§ **PROBLEM TO SOLVE**
Would you output all the lines below precisely as they stand, leaving each picture out?

§ **AVAILABLE DATA**

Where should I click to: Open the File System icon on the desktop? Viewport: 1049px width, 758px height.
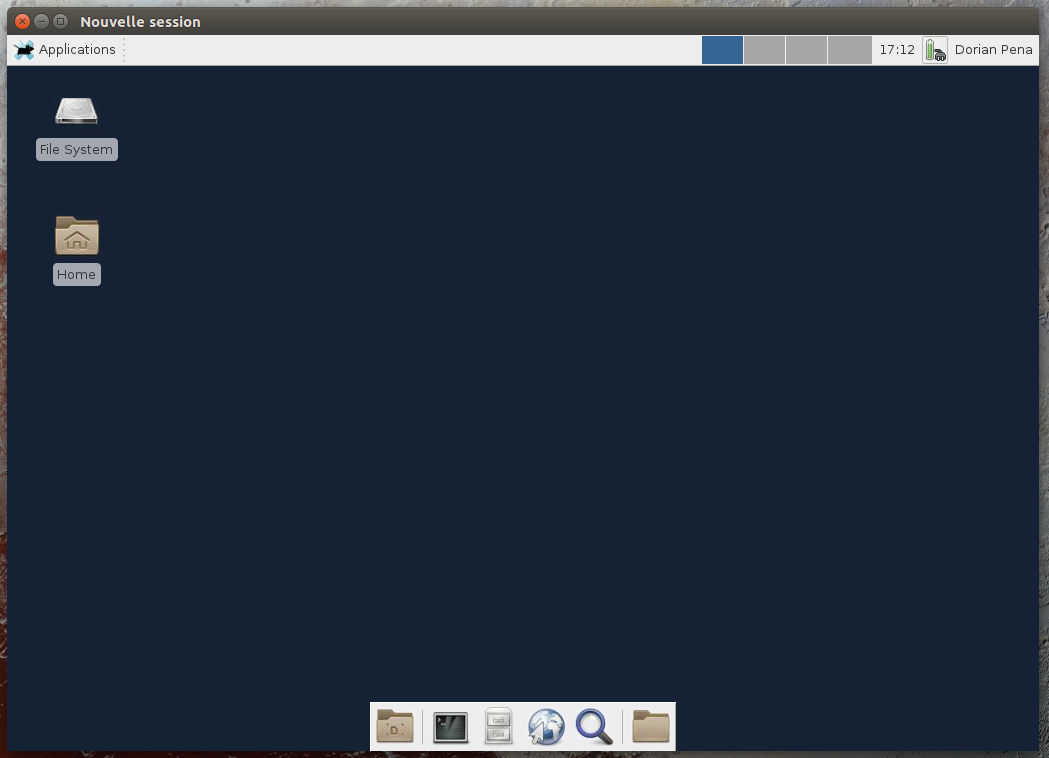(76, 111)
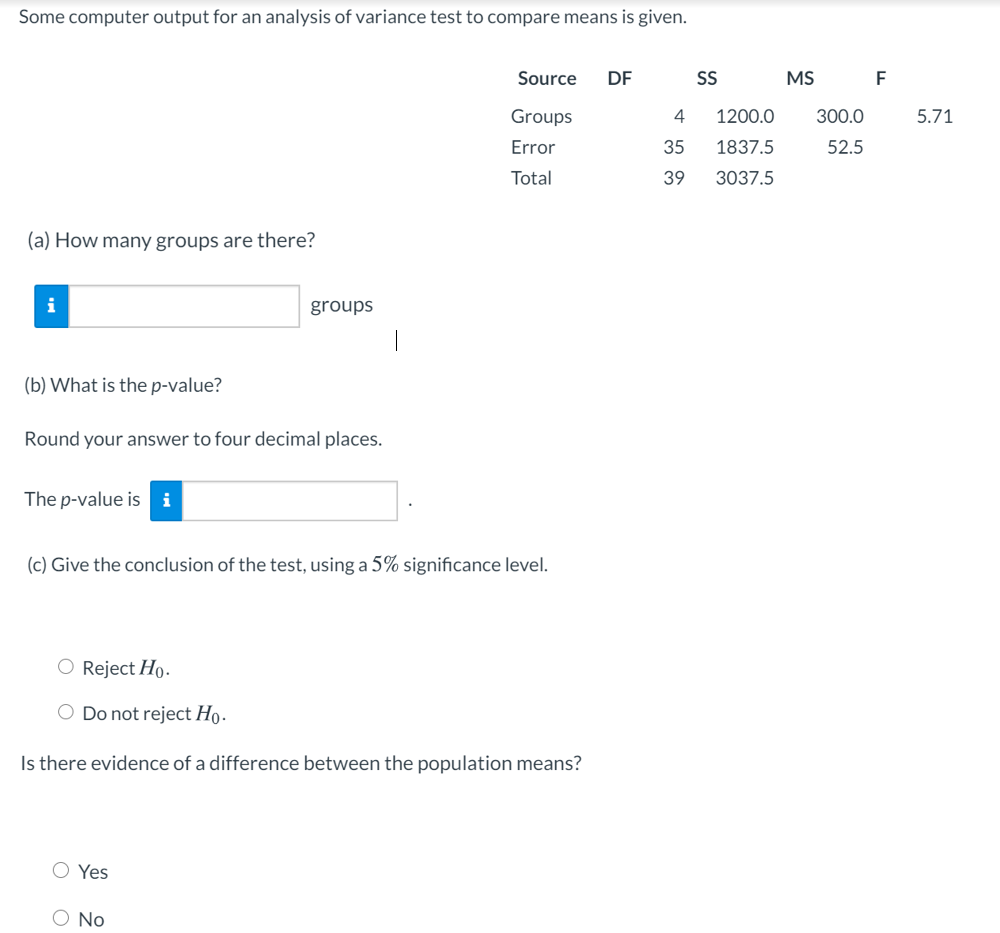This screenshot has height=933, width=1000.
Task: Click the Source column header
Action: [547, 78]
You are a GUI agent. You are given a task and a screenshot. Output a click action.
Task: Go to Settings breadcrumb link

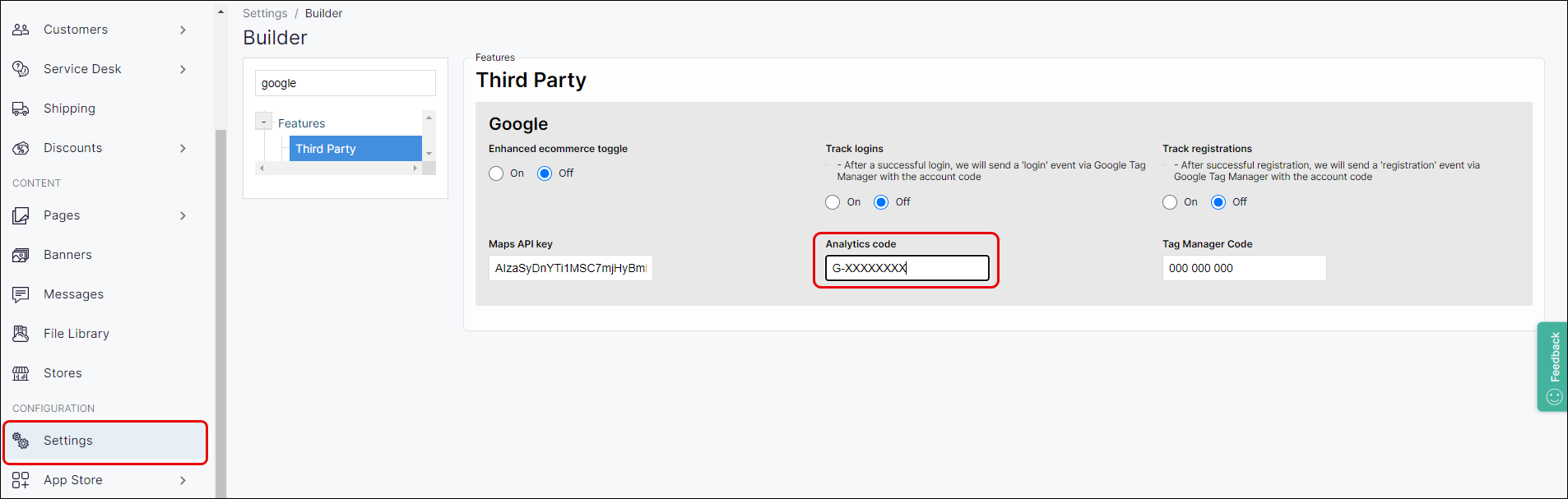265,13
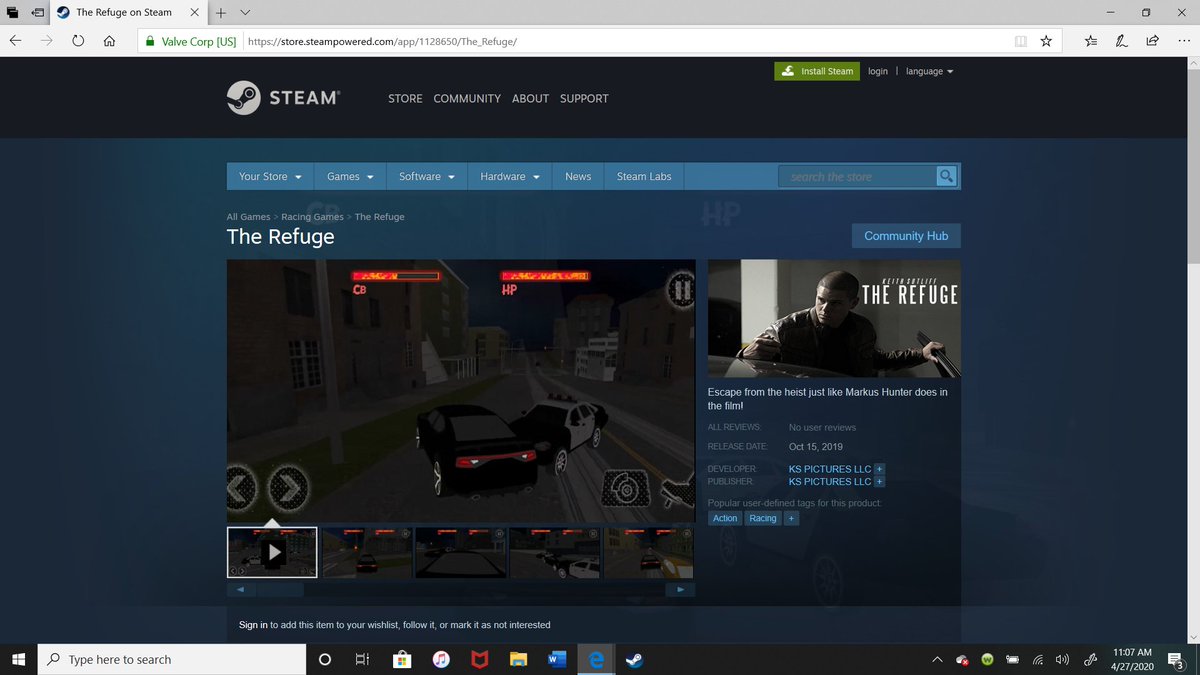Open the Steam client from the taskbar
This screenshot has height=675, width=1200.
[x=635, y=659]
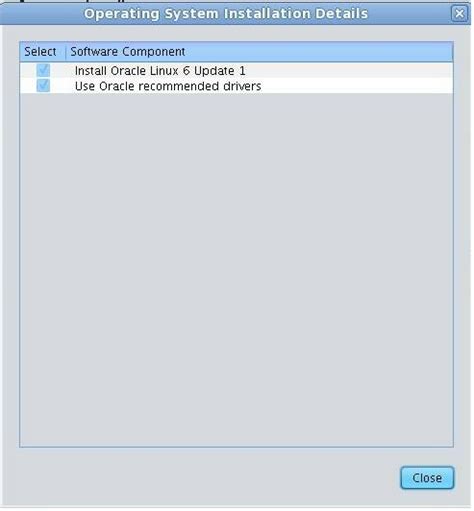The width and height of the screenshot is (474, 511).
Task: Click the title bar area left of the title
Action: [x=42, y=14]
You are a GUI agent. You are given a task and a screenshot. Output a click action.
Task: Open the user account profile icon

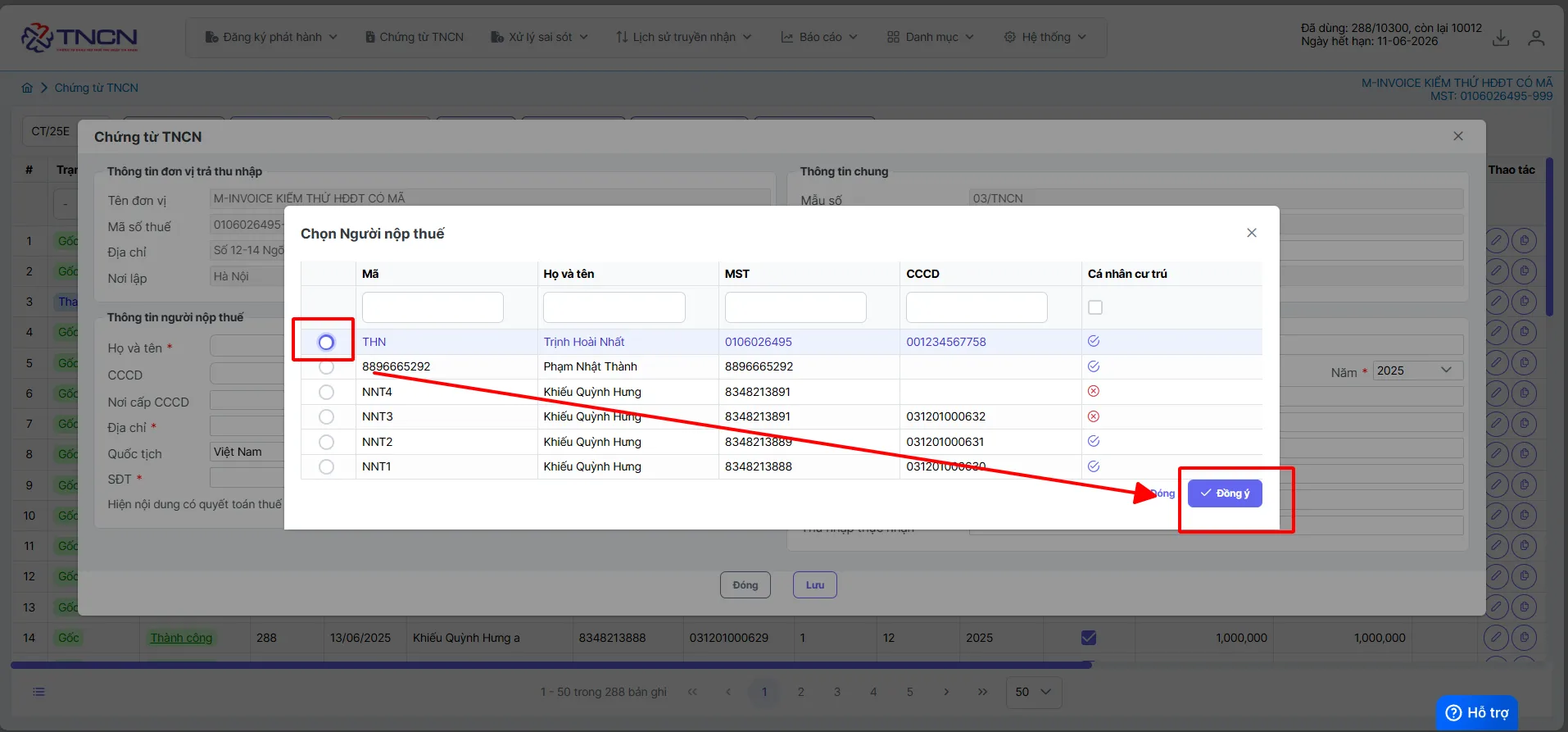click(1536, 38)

§ **EXERCISE SOLUTION**
Where should I click to: Open the File System icon on the desktop? Viewport: 1049px width, 758px height.
(76, 111)
This screenshot has height=933, width=1000.
Task: Click the Source column header
Action: [547, 78]
You are a GUI agent. You are given a task and a screenshot. Output a click action.
Task: Go to Settings breadcrumb link

265,13
Open the Steam client from the taskbar
This screenshot has height=675, width=1200.
[x=635, y=659]
The width and height of the screenshot is (474, 511).
Task: Click the title bar area left of the title
Action: [x=42, y=14]
You are a GUI agent. You are given a task and a screenshot. Output a click action.
Task: Open the user account profile icon

click(1536, 38)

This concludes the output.